Brief. Pictures aside, repeat every entry exactly.

Recorded data.
· · · · · · ·

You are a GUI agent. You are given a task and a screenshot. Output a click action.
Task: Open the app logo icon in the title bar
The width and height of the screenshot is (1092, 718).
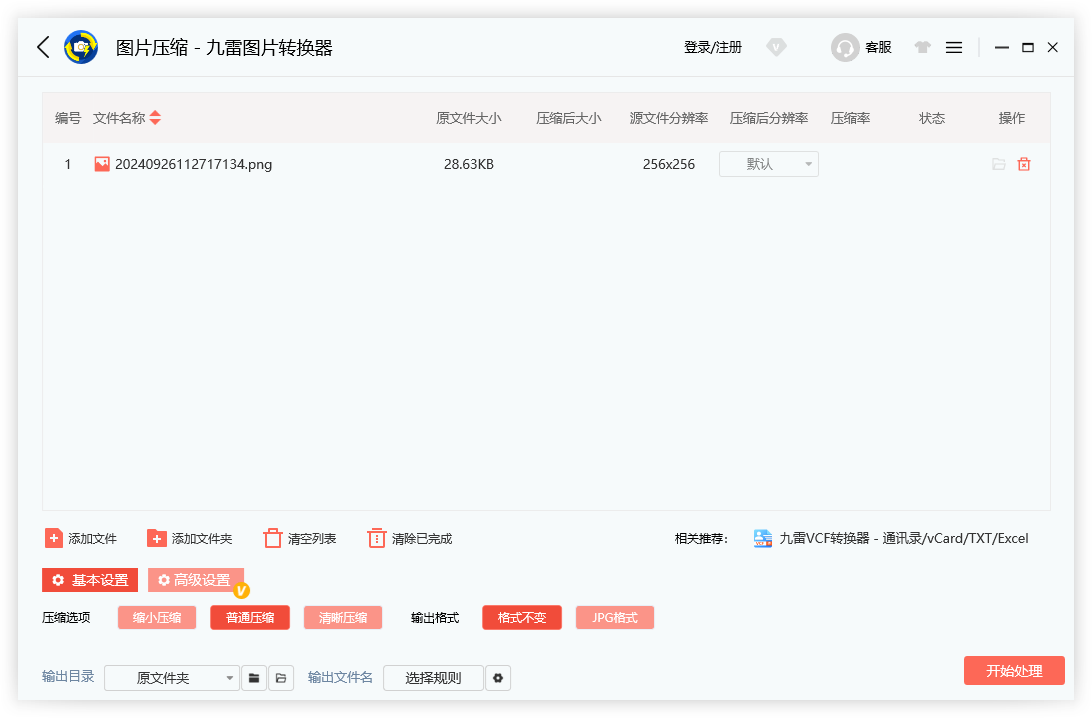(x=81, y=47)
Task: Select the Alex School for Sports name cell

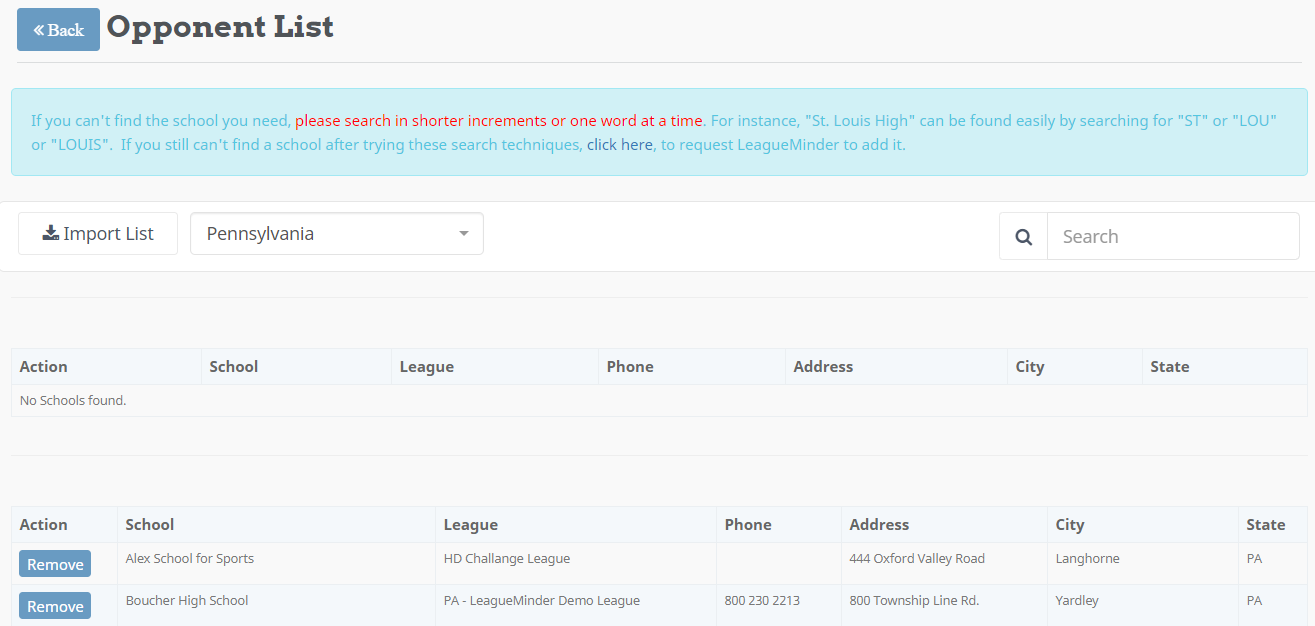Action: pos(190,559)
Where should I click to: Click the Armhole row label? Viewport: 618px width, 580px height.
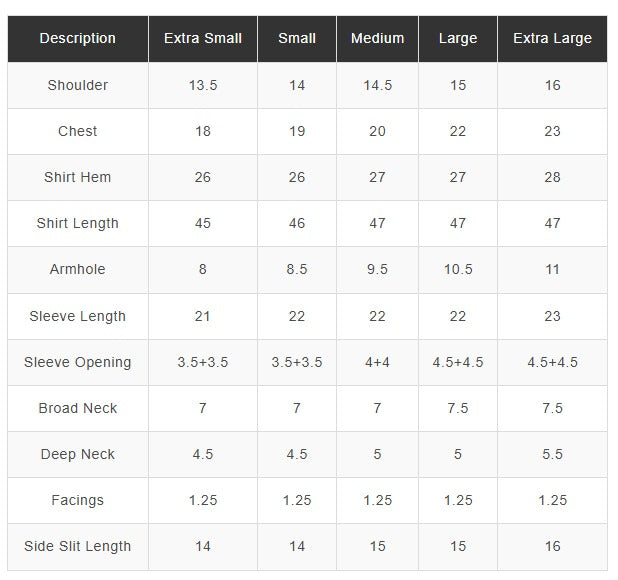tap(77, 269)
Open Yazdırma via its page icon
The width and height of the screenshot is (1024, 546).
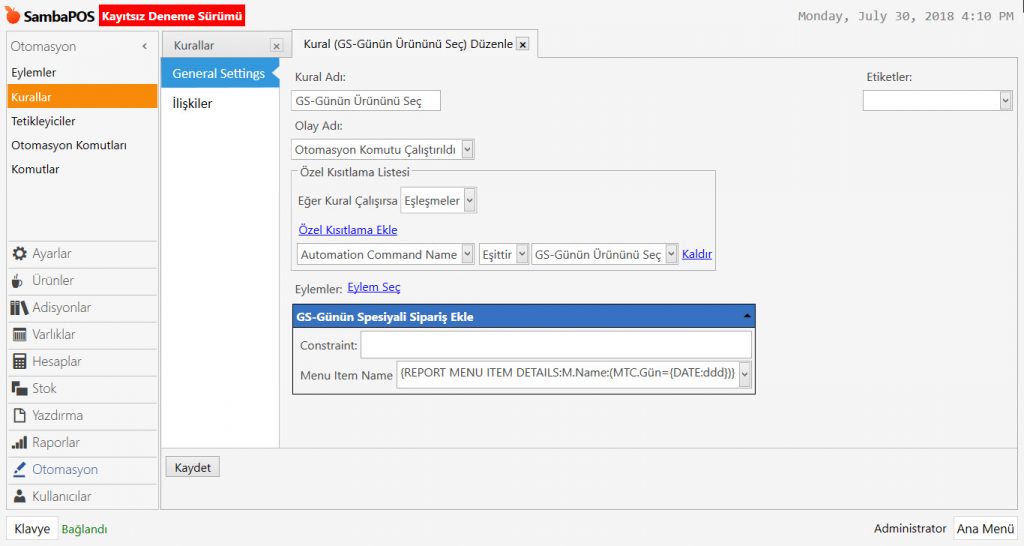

· · · · · · ·

Answer box.
You are a GUI agent. You are given a task and a screenshot. Output a click action.
Task: Open the app logo icon in the title bar
The width and height of the screenshot is (1092, 718).
(x=81, y=47)
Task: Select the Alex School for Sports name cell

Action: pos(190,559)
Where should I click to: Click the Armhole row label? Viewport: 618px width, 580px height.
tap(77, 269)
Open Yazdırma via its page icon
The width and height of the screenshot is (1024, 546).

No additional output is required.